Source records:
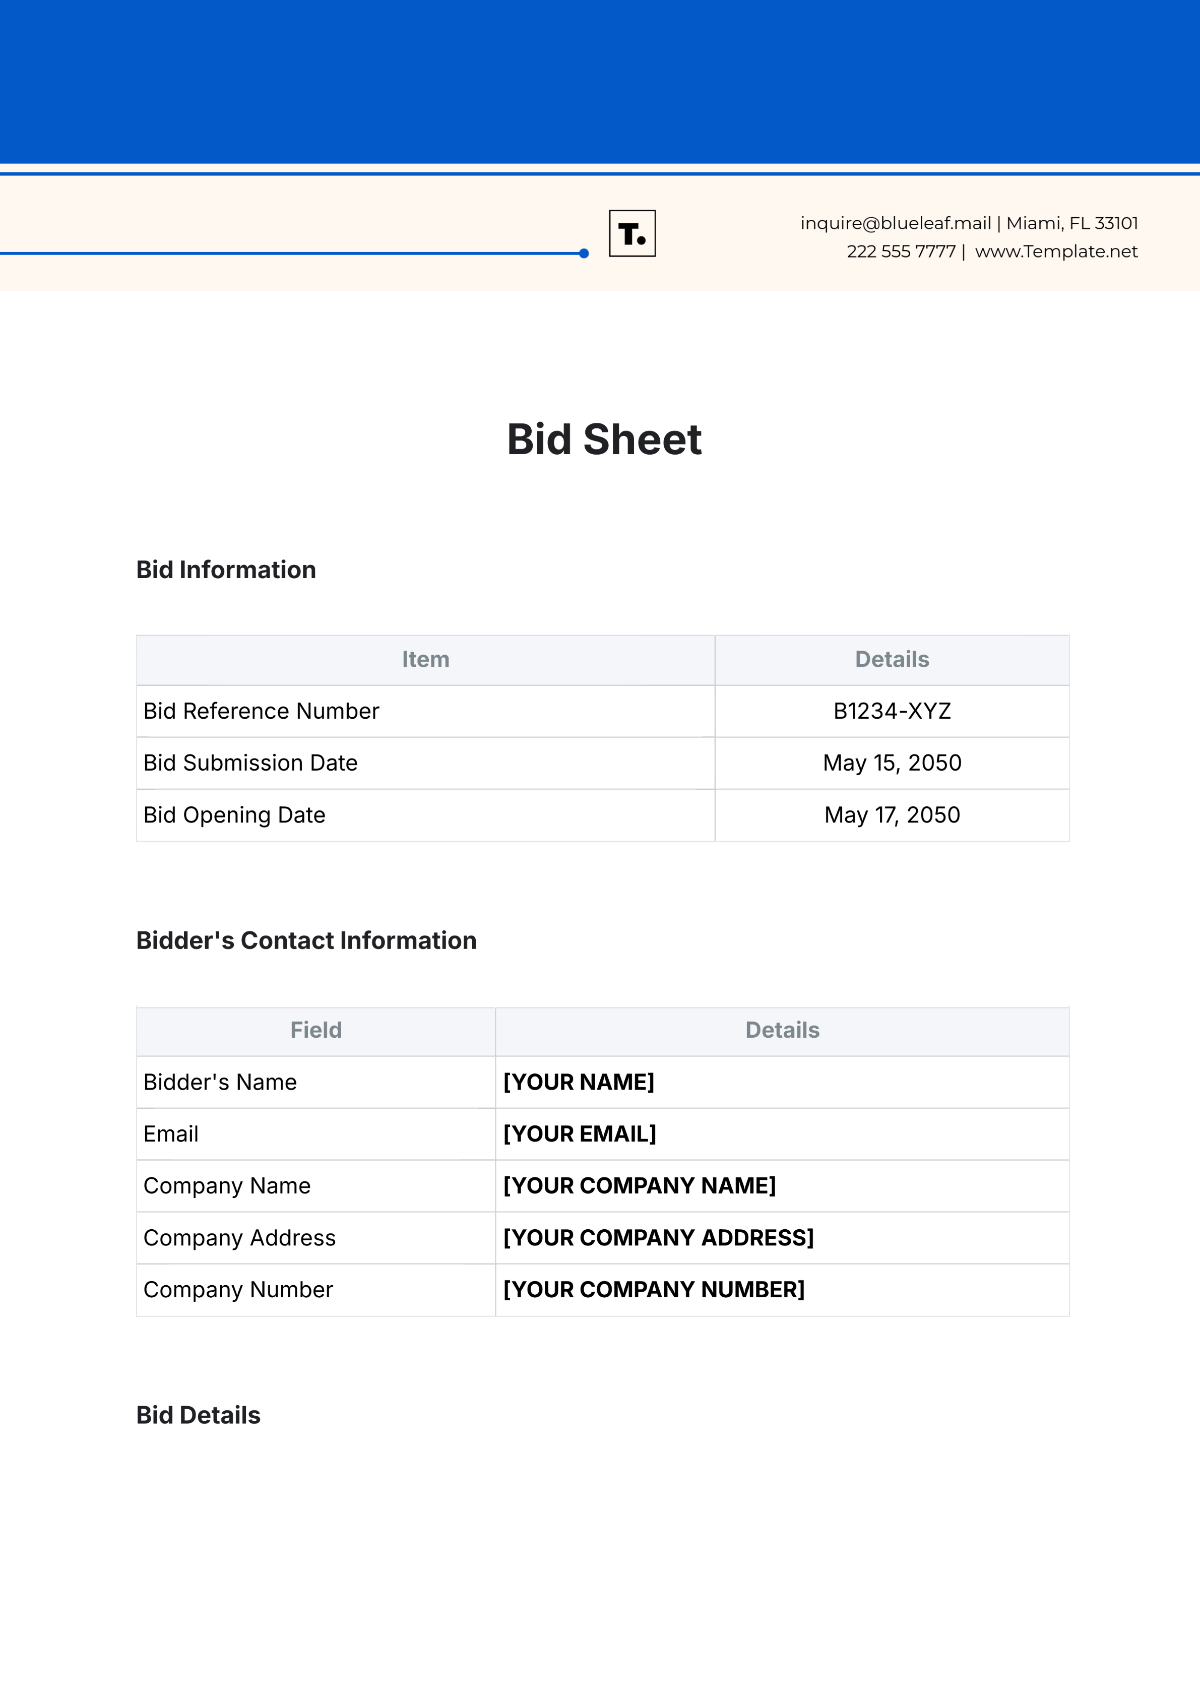
Task: Select the May 15, 2050 submission date
Action: 892,763
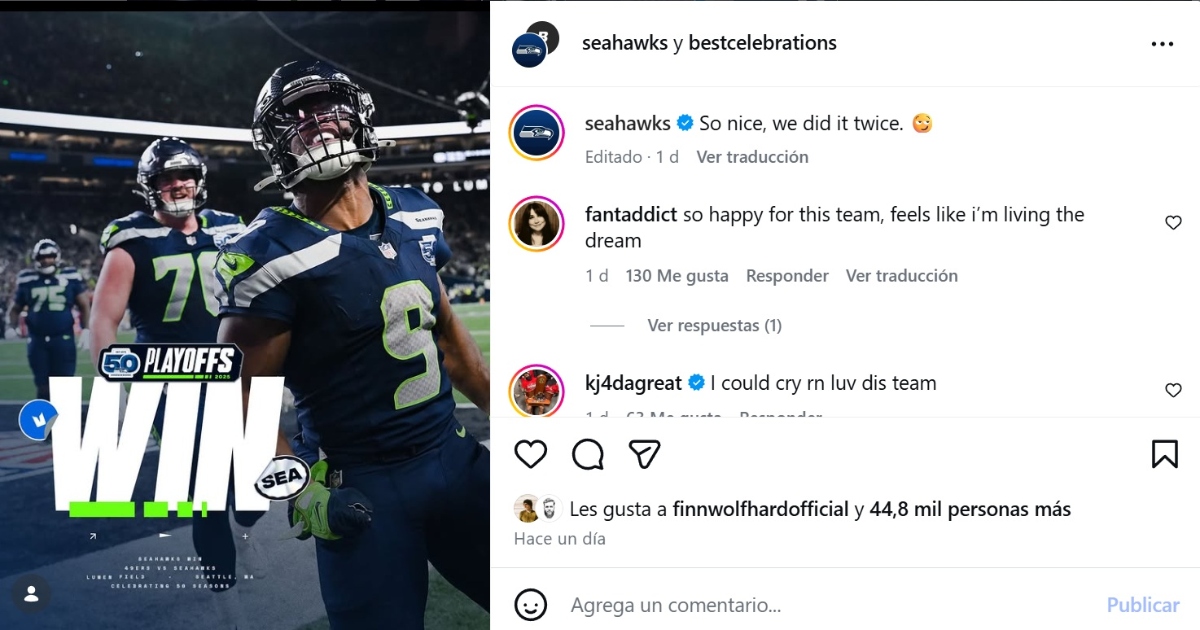
Task: Open the bestcelebrations profile link
Action: pos(763,43)
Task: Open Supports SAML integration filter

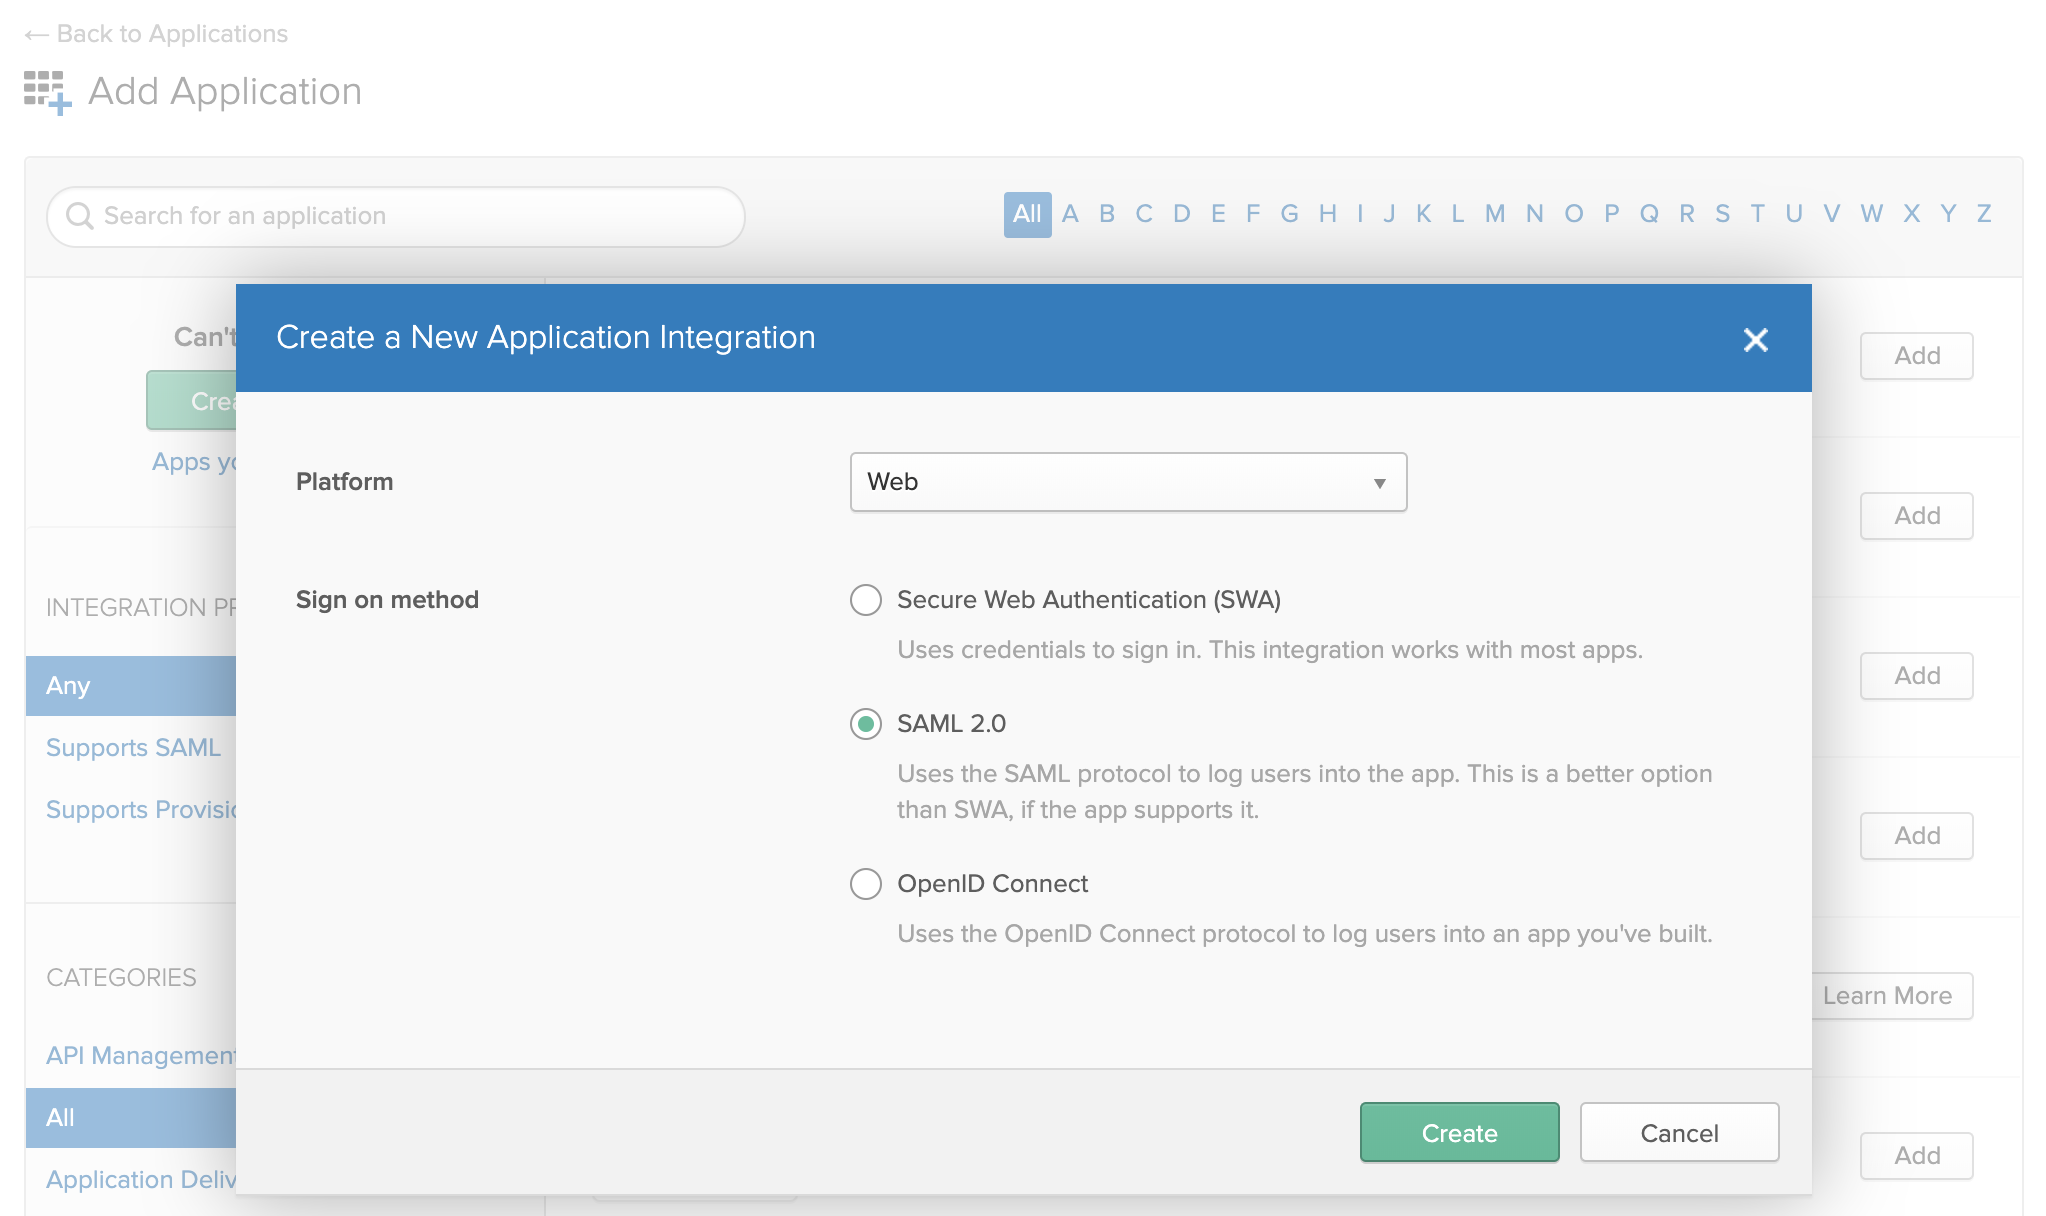Action: pos(133,748)
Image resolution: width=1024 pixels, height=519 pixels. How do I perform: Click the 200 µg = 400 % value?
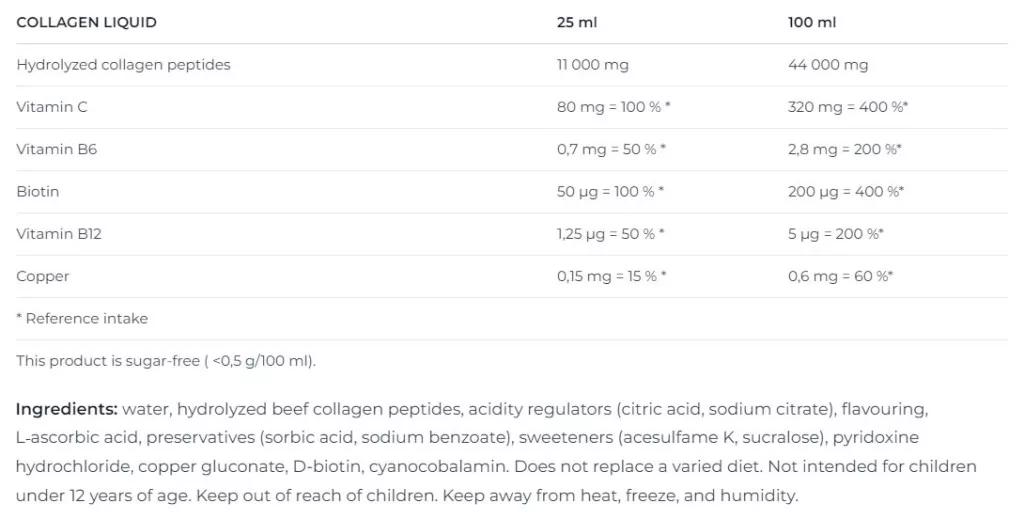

▶ _PROBLEM DETAILS_
Arrange the part of the entries that opens with the line containing "Task: Open Supports SAML integration filter" and closes at the end of the entries as a numbered list, skipping blank lines. Leave the pictures out of your answer.

▶ _TASK ANSWER_
1. Task: Open Supports SAML integration filter
2. Action: pos(133,748)
3. Image resolution: width=1024 pixels, height=519 pixels. How do I perform: Click the 200 µg = 400 % value?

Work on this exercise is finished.